TASK PROMPT: All of the entries should be returned without a single change.

PROVIDED DATA:

______

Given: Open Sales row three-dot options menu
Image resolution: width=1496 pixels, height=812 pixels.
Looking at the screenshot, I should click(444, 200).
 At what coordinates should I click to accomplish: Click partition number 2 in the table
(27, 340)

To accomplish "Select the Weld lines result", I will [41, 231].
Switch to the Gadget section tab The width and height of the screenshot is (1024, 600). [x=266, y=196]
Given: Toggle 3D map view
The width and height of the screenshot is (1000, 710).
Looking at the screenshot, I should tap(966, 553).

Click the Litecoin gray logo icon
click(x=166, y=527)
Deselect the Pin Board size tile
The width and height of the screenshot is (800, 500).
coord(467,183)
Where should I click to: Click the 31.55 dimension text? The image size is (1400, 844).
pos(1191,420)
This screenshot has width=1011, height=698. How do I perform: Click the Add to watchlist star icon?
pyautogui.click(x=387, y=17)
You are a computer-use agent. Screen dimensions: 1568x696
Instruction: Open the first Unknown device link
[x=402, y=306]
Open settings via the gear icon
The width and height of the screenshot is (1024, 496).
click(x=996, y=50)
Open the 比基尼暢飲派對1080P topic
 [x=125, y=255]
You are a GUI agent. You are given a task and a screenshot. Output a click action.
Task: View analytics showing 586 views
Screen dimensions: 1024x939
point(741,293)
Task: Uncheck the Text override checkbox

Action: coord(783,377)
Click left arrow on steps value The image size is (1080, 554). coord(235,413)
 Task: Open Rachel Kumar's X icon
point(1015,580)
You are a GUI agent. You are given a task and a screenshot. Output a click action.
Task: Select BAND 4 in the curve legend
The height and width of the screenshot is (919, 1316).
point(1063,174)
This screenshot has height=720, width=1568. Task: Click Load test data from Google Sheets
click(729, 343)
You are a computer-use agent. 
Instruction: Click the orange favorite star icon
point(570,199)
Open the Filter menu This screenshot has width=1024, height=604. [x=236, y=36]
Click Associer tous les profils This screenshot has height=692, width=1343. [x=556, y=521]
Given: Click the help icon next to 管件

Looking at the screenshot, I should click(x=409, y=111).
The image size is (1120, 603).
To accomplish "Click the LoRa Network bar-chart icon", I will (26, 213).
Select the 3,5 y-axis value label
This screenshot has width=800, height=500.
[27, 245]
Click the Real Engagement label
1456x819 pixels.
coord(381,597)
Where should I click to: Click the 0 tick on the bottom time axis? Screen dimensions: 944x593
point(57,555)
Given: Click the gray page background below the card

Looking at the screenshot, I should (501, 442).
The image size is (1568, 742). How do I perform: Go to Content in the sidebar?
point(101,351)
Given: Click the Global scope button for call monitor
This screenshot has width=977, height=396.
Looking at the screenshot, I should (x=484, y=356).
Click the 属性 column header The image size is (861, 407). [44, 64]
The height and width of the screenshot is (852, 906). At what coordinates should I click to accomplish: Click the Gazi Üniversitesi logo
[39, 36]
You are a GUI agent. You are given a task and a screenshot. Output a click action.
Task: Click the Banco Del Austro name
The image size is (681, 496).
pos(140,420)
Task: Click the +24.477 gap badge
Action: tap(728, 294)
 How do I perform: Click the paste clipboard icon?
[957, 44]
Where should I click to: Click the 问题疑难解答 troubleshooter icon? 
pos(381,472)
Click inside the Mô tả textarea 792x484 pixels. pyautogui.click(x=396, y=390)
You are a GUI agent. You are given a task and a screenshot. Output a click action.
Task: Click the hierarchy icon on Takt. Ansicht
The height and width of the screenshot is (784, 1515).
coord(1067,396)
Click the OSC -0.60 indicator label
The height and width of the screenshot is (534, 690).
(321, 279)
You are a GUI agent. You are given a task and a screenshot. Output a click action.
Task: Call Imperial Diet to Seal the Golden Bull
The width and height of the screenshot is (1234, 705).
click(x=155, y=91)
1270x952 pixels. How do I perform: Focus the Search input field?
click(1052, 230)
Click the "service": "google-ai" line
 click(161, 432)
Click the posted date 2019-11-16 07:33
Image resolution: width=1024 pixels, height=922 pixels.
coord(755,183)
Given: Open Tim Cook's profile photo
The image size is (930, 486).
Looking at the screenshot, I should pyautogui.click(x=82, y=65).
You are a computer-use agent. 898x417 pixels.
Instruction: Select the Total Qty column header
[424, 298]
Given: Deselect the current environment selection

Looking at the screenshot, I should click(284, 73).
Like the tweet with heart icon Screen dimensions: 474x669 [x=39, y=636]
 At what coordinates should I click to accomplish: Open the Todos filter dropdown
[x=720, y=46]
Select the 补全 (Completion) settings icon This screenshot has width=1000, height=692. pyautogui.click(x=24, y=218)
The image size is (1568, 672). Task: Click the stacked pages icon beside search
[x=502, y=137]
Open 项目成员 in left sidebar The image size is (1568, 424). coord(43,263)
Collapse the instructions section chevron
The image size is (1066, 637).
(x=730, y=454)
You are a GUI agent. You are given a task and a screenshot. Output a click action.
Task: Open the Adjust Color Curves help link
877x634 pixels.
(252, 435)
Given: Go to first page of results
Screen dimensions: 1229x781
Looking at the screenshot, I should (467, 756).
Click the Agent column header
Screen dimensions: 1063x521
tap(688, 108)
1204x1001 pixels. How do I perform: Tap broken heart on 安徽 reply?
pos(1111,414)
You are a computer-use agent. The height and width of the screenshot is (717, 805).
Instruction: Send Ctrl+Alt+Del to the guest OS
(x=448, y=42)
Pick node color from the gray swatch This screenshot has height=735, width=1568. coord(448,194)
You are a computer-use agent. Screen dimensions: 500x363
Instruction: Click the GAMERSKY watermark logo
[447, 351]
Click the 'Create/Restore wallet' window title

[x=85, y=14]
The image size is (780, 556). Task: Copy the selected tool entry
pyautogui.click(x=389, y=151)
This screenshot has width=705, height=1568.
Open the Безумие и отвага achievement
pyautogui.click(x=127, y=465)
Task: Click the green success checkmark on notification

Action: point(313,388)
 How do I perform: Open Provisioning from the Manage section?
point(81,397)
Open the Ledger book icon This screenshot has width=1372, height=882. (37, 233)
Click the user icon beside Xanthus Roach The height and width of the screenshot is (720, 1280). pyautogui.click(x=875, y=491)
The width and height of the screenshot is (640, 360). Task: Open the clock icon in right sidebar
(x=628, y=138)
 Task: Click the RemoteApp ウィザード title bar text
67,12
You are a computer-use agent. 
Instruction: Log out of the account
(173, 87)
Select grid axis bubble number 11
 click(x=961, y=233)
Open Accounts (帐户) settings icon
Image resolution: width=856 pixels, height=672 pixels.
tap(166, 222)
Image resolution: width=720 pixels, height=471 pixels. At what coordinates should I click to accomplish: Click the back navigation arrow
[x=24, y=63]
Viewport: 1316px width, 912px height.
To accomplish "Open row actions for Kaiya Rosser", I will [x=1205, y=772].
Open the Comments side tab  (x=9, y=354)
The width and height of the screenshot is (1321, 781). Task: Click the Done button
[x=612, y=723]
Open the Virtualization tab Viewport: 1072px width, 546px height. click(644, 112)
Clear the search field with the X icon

______

WRITTEN RESPONSE:
Given: Open Sales row three-dot options menu
Image resolution: width=1496 pixels, height=812 pixels.
Looking at the screenshot, I should click(444, 200).
 At what coordinates should I click to accomplish: Click partition number 2 in the table
(27, 340)

To accomplish "Select the Weld lines result", I will [41, 231].
Switch to the Gadget section tab The width and height of the screenshot is (1024, 600). [x=266, y=196]
Given: Toggle 3D map view
The width and height of the screenshot is (1000, 710).
Looking at the screenshot, I should tap(966, 553).

Click the Litecoin gray logo icon
click(x=166, y=527)
Deselect the Pin Board size tile
The width and height of the screenshot is (800, 500).
coord(467,183)
Where should I click to: Click the 31.55 dimension text? The image size is (1400, 844).
pos(1191,420)
This screenshot has width=1011, height=698. How do I perform: Click the Add to watchlist star icon?
pyautogui.click(x=387, y=17)
You are a computer-use agent. Screen dimensions: 1568x696
Instruction: Open the first Unknown device link
[x=402, y=306]
Open settings via the gear icon
The width and height of the screenshot is (1024, 496).
click(x=996, y=50)
Open the 比基尼暢飲派對1080P topic
 [x=125, y=255]
You are a GUI agent. You are given a task and a screenshot. Output a click action.
Task: View analytics showing 586 views
Screen dimensions: 1024x939
point(741,293)
Task: Uncheck the Text override checkbox

Action: coord(783,377)
Click left arrow on steps value The image size is (1080, 554). coord(235,413)
 Task: Open Rachel Kumar's X icon
point(1015,580)
You are a GUI agent. You are given a task and a screenshot. Output a click action.
Task: Select BAND 4 in the curve legend
The height and width of the screenshot is (919, 1316).
point(1063,174)
This screenshot has height=720, width=1568. Task: Click Load test data from Google Sheets
click(729, 343)
You are a computer-use agent. 
Instruction: Click the orange favorite star icon
point(570,199)
Open the Filter menu This screenshot has width=1024, height=604. [x=236, y=36]
Click Associer tous les profils This screenshot has height=692, width=1343. [x=556, y=521]
Given: Click the help icon next to 管件

Looking at the screenshot, I should click(x=409, y=111).
The image size is (1120, 603).
To accomplish "Click the LoRa Network bar-chart icon", I will (26, 213).
Select the 3,5 y-axis value label
This screenshot has width=800, height=500.
[27, 245]
Click the Real Engagement label
1456x819 pixels.
coord(381,597)
Where should I click to: Click the 0 tick on the bottom time axis? Screen dimensions: 944x593
point(57,555)
Given: Click the gray page background below the card

Looking at the screenshot, I should (501, 442).
The image size is (1568, 742). How do I perform: Go to Content in the sidebar?
point(101,351)
Given: Click the Global scope button for call monitor
This screenshot has width=977, height=396.
Looking at the screenshot, I should (x=484, y=356).
Click the 属性 column header The image size is (861, 407). [44, 64]
The height and width of the screenshot is (852, 906). At what coordinates should I click to accomplish: Click the Gazi Üniversitesi logo
[39, 36]
You are a GUI agent. You are given a task and a screenshot. Output a click action.
Task: Click the Banco Del Austro name
The image size is (681, 496).
pos(140,420)
Task: Click the +24.477 gap badge
Action: tap(728, 294)
 How do I perform: Click the paste clipboard icon?
[957, 44]
Where should I click to: Click the 问题疑难解答 troubleshooter icon? 
pos(381,472)
Click inside the Mô tả textarea 792x484 pixels. pyautogui.click(x=396, y=390)
You are a GUI agent. You are given a task and a screenshot. Output a click action.
Task: Click the hierarchy icon on Takt. Ansicht
The height and width of the screenshot is (784, 1515).
coord(1067,396)
Click the OSC -0.60 indicator label
The height and width of the screenshot is (534, 690).
(321, 279)
You are a GUI agent. You are given a task and a screenshot. Output a click action.
Task: Call Imperial Diet to Seal the Golden Bull
The width and height of the screenshot is (1234, 705).
click(x=155, y=91)
1270x952 pixels. How do I perform: Focus the Search input field?
click(1052, 230)
Click the "service": "google-ai" line
 click(161, 432)
Click the posted date 2019-11-16 07:33
Image resolution: width=1024 pixels, height=922 pixels.
coord(755,183)
Given: Open Tim Cook's profile photo
The image size is (930, 486).
Looking at the screenshot, I should pyautogui.click(x=82, y=65).
You are a computer-use agent. 898x417 pixels.
Instruction: Select the Total Qty column header
[424, 298]
Given: Deselect the current environment selection

Looking at the screenshot, I should click(284, 73).
Like the tweet with heart icon Screen dimensions: 474x669 [x=39, y=636]
 At what coordinates should I click to accomplish: Open the Todos filter dropdown
[x=720, y=46]
Select the 补全 (Completion) settings icon This screenshot has width=1000, height=692. pyautogui.click(x=24, y=218)
The image size is (1568, 672). Task: Click the stacked pages icon beside search
[x=502, y=137]
Open 项目成员 in left sidebar The image size is (1568, 424). coord(43,263)
Collapse the instructions section chevron
The image size is (1066, 637).
(x=730, y=454)
You are a GUI agent. You are given a task and a screenshot. Output a click action.
Task: Open the Adjust Color Curves help link
877x634 pixels.
(252, 435)
Given: Go to first page of results
Screen dimensions: 1229x781
Looking at the screenshot, I should (467, 756).
Click the Agent column header
Screen dimensions: 1063x521
tap(688, 108)
1204x1001 pixels. How do I perform: Tap broken heart on 安徽 reply?
pos(1111,414)
You are a computer-use agent. The height and width of the screenshot is (717, 805).
Instruction: Send Ctrl+Alt+Del to the guest OS
(x=448, y=42)
Pick node color from the gray swatch This screenshot has height=735, width=1568. coord(448,194)
You are a computer-use agent. Screen dimensions: 500x363
Instruction: Click the GAMERSKY watermark logo
[447, 351]
Click the 'Create/Restore wallet' window title

[x=85, y=14]
The image size is (780, 556). Task: Copy the selected tool entry
pyautogui.click(x=389, y=151)
This screenshot has width=705, height=1568.
Open the Безумие и отвага achievement
pyautogui.click(x=127, y=465)
Task: Click the green success checkmark on notification

Action: point(313,388)
 How do I perform: Open Provisioning from the Manage section?
point(81,397)
Open the Ledger book icon This screenshot has width=1372, height=882. (37, 233)
Click the user icon beside Xanthus Roach The height and width of the screenshot is (720, 1280). pyautogui.click(x=875, y=491)
The width and height of the screenshot is (640, 360). Task: Open the clock icon in right sidebar
(x=628, y=138)
 Task: Click the RemoteApp ウィザード title bar text
67,12
You are a computer-use agent. 
Instruction: Log out of the account
(173, 87)
Select grid axis bubble number 11
 click(x=961, y=233)
Open Accounts (帐户) settings icon
Image resolution: width=856 pixels, height=672 pixels.
tap(166, 222)
Image resolution: width=720 pixels, height=471 pixels. At what coordinates should I click to accomplish: Click the back navigation arrow
[x=24, y=63]
Viewport: 1316px width, 912px height.
To accomplish "Open row actions for Kaiya Rosser", I will [x=1205, y=772].
Open the Comments side tab  (x=9, y=354)
The width and height of the screenshot is (1321, 781). Task: Click the Done button
[x=612, y=723]
Open the Virtualization tab Viewport: 1072px width, 546px height. click(644, 112)
Clear the search field with the X icon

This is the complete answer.